Task instructions.
Scan the data for "computer" and copy each matching line.

Extracted information.
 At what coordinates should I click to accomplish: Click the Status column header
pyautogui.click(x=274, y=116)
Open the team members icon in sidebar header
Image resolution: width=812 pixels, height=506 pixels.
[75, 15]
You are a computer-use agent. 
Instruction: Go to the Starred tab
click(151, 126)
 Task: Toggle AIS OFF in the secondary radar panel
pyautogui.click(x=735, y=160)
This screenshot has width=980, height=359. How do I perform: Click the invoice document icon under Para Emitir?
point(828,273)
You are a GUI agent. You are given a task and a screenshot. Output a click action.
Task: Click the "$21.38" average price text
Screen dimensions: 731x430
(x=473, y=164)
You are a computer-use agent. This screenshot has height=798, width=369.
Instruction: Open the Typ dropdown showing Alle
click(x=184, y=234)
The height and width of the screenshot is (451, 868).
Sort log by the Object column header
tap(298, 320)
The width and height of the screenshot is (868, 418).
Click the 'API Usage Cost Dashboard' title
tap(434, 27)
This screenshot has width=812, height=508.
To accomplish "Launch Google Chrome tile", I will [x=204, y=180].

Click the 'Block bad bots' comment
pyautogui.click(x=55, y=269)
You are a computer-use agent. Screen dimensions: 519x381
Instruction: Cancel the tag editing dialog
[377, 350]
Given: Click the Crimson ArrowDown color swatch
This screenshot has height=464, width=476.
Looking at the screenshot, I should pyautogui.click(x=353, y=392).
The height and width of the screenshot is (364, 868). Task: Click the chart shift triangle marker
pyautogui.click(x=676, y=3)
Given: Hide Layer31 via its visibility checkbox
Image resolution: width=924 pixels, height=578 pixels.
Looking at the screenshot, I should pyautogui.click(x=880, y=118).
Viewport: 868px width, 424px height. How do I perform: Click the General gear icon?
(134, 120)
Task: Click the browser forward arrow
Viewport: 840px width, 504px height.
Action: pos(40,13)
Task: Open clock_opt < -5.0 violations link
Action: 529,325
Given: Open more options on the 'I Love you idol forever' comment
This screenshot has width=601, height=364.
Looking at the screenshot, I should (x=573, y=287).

Solution to this problem.
You are a computer-use agent. 
You are a computer-use agent. This screenshot has height=798, width=369.
You are a computer-use agent. Screen dimensions: 519x381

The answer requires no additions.